[Data records]

_ _ _ _ _

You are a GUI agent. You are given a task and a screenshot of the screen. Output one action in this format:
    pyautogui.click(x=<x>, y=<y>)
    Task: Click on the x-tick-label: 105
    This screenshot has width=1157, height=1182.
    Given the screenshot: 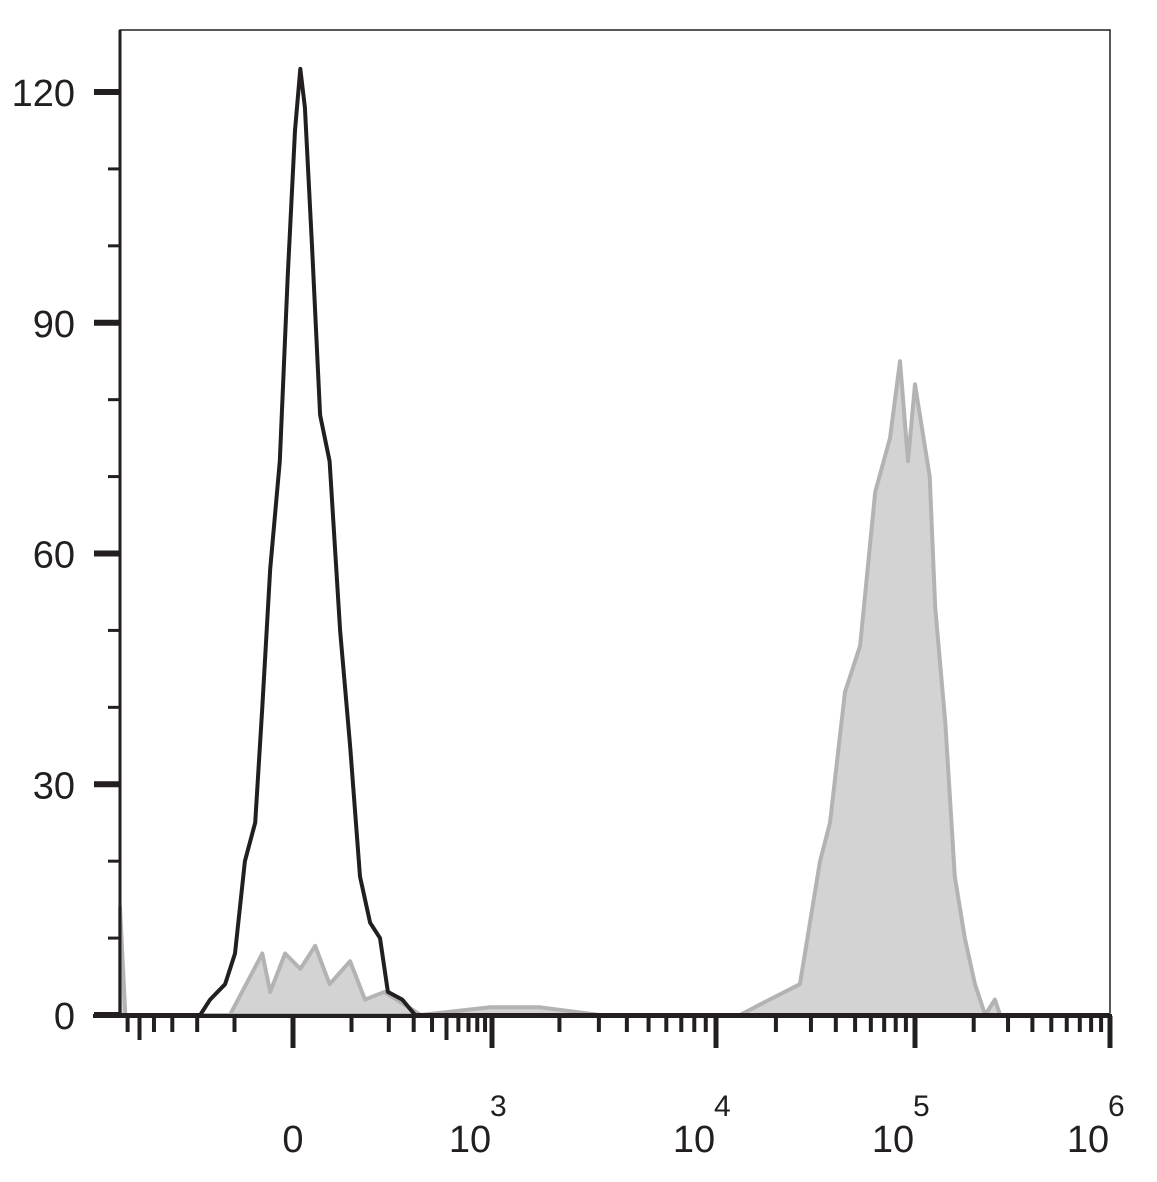 What is the action you would take?
    pyautogui.click(x=901, y=1126)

_ _ _ _ _

Work item =>
Can you retype everything from the start of the rows down to and including the line containing "This screenshot has", word for word?

Solution =>
You are a GUI agent. You are given a task and a screenshot of the screen. Output one action in this format:
    pyautogui.click(x=<x>, y=<y>)
    Task: Click on the x-tick-label: 105
    This screenshot has width=1157, height=1182.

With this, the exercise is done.